WASHINGTON (CNN) -- Former U.S. Sen. Jesse Helms, a North Carolina Republican who became an icon to conservatives, died Friday at age 86, the Jesse Helms Center said.
Helms once said his job was to derail the freight train of liberalism.
Conservatives admired him for his opposition to abortion and what he called "indecent art," while liberals accused him of using race as a wedge issue to defeat black opponents.
The Jesse Helms Center, a private foundation in Wingate, North Carolina, announced on its Web site that Helms died at 1:15 a.m. Friday in Raleigh.
"Today we lost a senator whose stature in Congress had few equals," said Sen. Mitch McConnell of Kentucky, the Senate's Republican leader. "Sen. Jesse Helms was a leading voice and courageous champion for the many causes he believed in."
White House spokesman Scott Stanzel said, "America lost a great public servant and true patriot today."
The cause of death has not been announced. Helms had been ill in recent years.
Helms retired in 2003 after serving five terms in the Senate.
At the time, President Bush said the Senate was "losing an institution."
"Sen. Helms has been a tireless defender of our nation's freedom and a champion of democracy abroad," Bush said.
Helms' hometown newspaper, The (Raleigh) News & Observer, lionized him in 2001 as one of the creators of the modern Republican Party.

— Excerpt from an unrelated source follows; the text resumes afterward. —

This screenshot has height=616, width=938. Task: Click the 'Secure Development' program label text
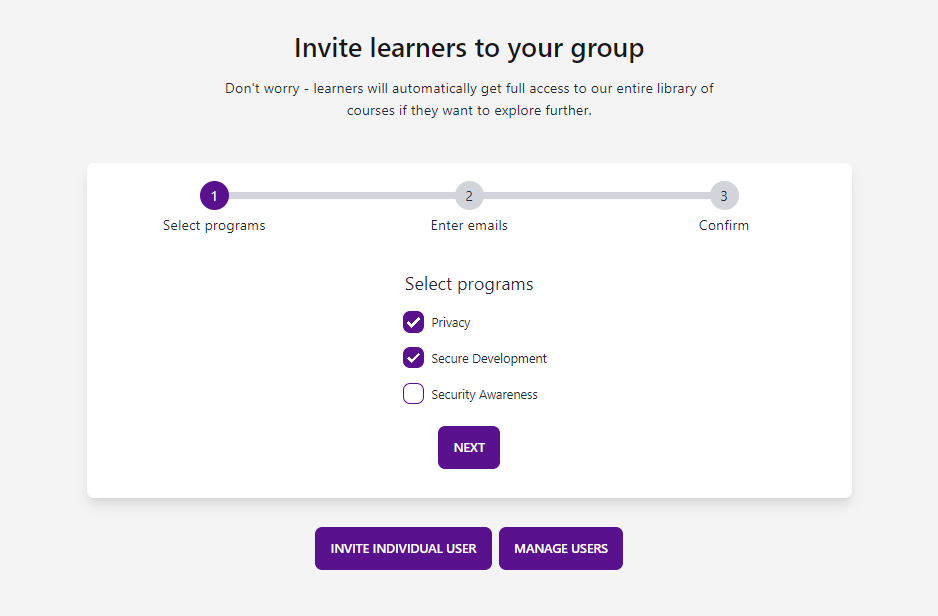pyautogui.click(x=489, y=358)

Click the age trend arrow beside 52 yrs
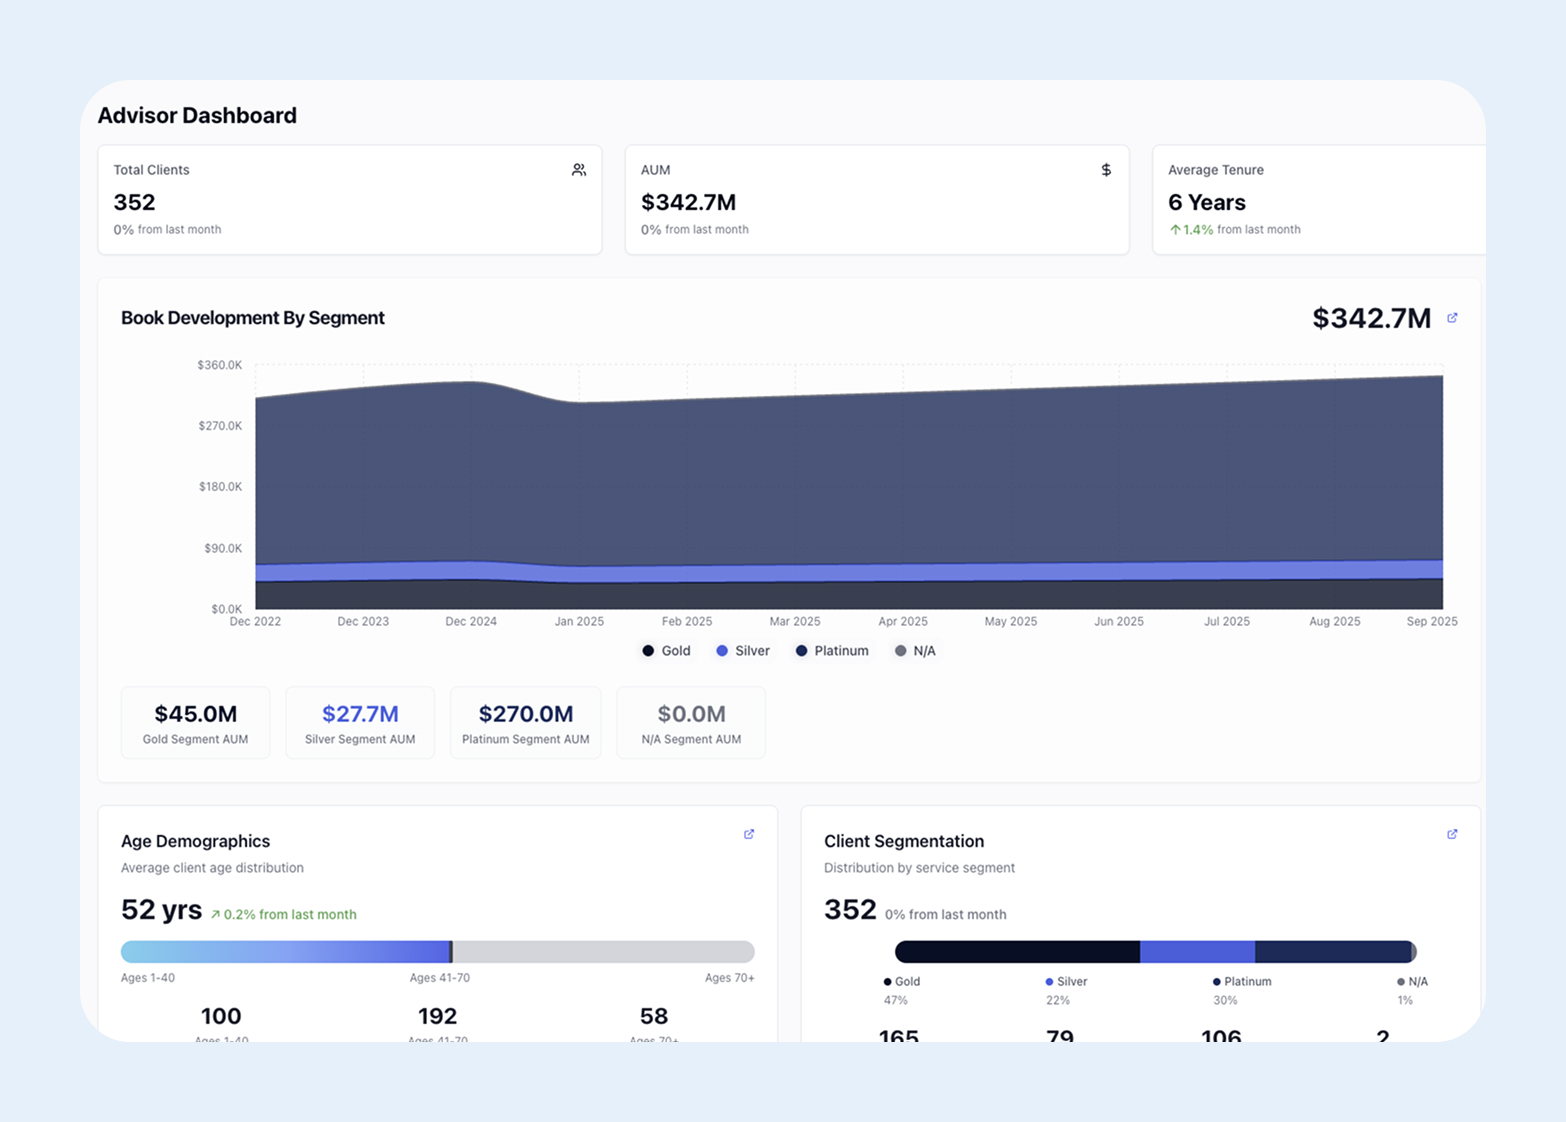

"Helms helped broaden the party to include religious conservatives and people who drank not just Chablis but sweet tea, and who drove not just BMWs but pickup trucks," the paper wrote when he announced he was going to retire.

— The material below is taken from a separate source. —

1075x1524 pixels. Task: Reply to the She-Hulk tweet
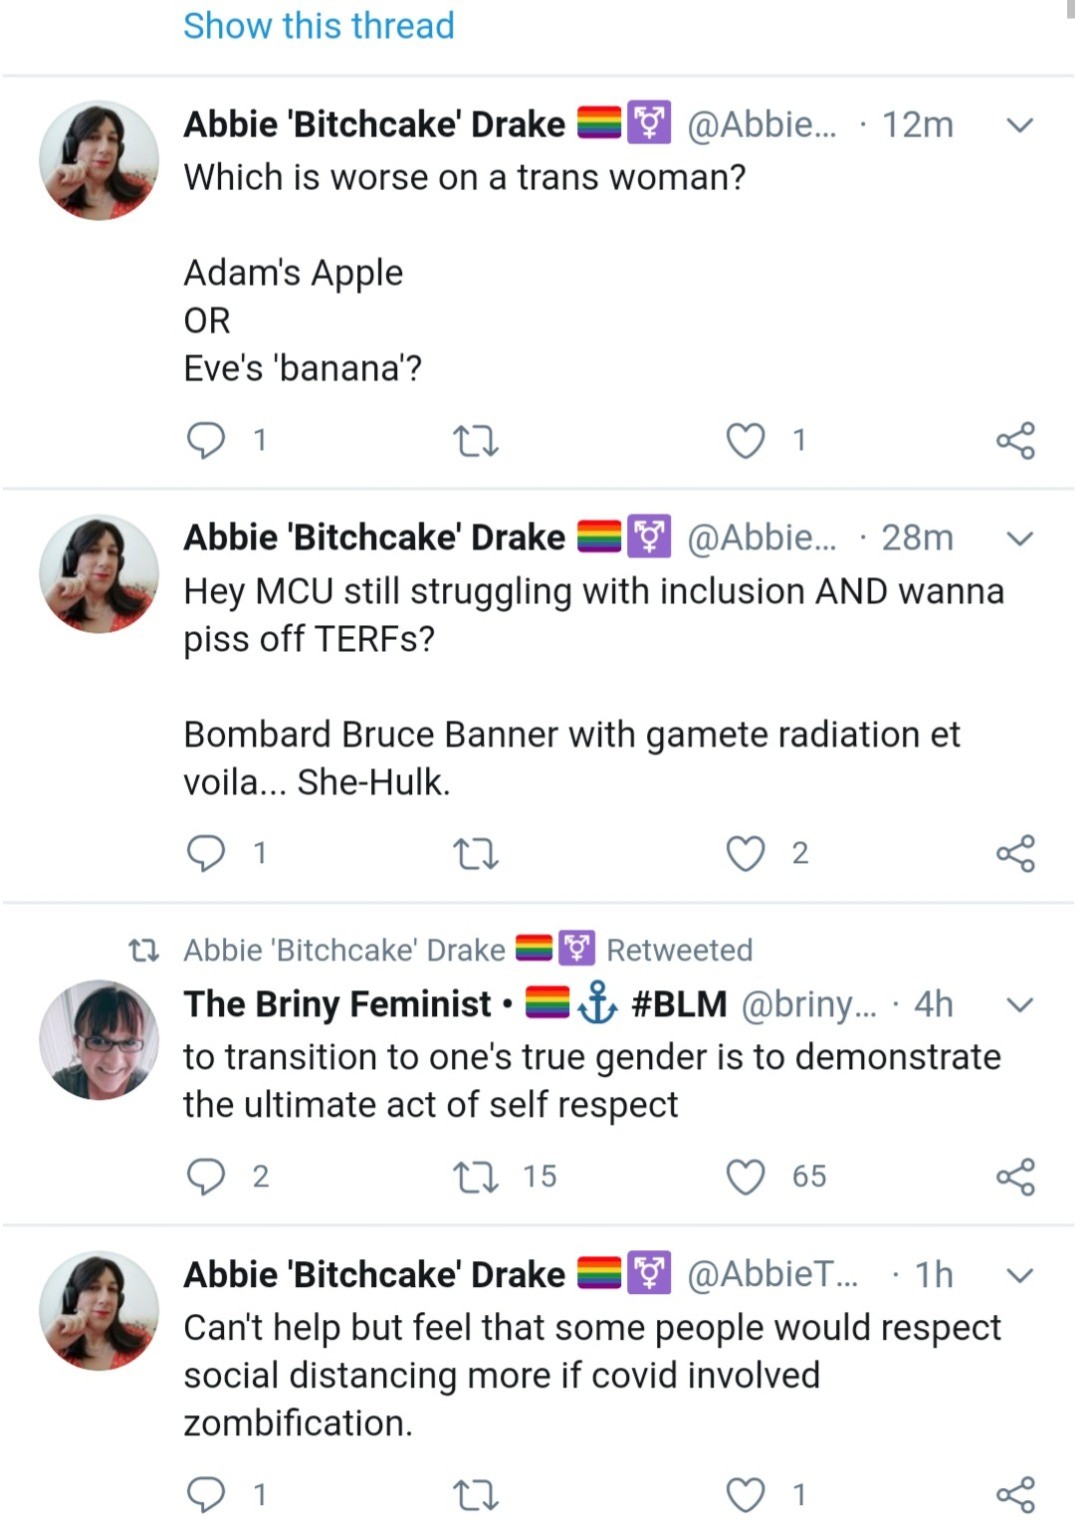206,853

"In doing so, Helms played a pivotal role in moving the Republican Party to the right -- changing the GOP from the party of Gerald Ford and Nelson Rockefeller to the party of Ronald Reagan and Newt Gingrich."
When the GOP was the majority party in the Senate, Helms was chairman of the powerful Foreign Relations Committee, consistently moving U.S. policy toward the right, especially regarding the United Nations and Cuba.
Helms was instrumental in blocking the payment of U.S. dues to the United Nations in an effort to force changes in the world organization. The United States withheld up to $1 billion under a law that came to be known as the Helms-Biden Act. The law demanded reforms of U.N. bureaucracy and a reduction in Washington's contributions to the U.N. peacekeeping budget and general budget.
He also helped prevent the Senate from ratifying the Comprehensive Test Ban Treaty despite appeals from President Clinton.
He also held seats on the Agriculture Committee, looking out for North Carolina's extensive tobacco industry, and on the Senate Rules and Administration Committee.
Watch how Helms had an impact in politics »
Ed Feulner, president of conservative think tank the Heritage Foundation, hailed Helms as "one of the most consequential figures of the 20th century."
"Along with Barry Goldwater and Ronald Reagan, he helped establish the conservative movement and became a powerful voice for free markets and free people," Feulner wrote.
"The defeat of Soviet communism and the rise of Ronald Reagan would not have happened without his intrepid leadership at decisive times."
Helms was known as "Senator No" for his staunch opposition to an array of liberal causes, including affirmative action, arts funding, gay rights and a federal holiday honoring the Rev. Martin Luther King Jr.
"The destruction of this country can be pinpointed in terms of its beginnings to the time that our political leadership turned to socialism," Helms said in an editorial he wrote at WRAL-TV in Raleigh, according to The Associated Press.
"They didn't call it socialism, of course. It was given deceptive names and adorned with fancy slogans. We heard about New Deals, and Fair Deals and New Frontiers and the Great Society."
Helms was accused of race-baiting throughout his career.
"To rob the Negro of his reputation of thinking through a problem in his own fashion is about the same as trying to pretend that he doesn't have a natural instinct for rhythm and for singing and dancing," he wrote in 1956, according to the AP.
Helms faced challenges to his Senate seat from Democrat Harvey Gantt, the black former mayor of Charlotte, North Carolina, in 1990 and 1996.
In the first election, Helms ran a television commercial that showed a pair of white hands crumpling a pink slip as the announcer said: "You needed that job, and you were the best qualified, but they had to give it to a minority, because of a racial quota. Is that really fair? Harvey Gantt says it is. Gantt supports Ted Kennedy's racial quota law that makes the color of your skin more important than your qualifications."
In later years, Helms worked with Clinton's secretary of state, Madeleine Albright, and U2 singer Bono to fight AIDS in Africa.
At 80, Helms had an operation to replace a faulty prosthetic heart valve put in place a decade earlier when he had quadruple-bypass surgery.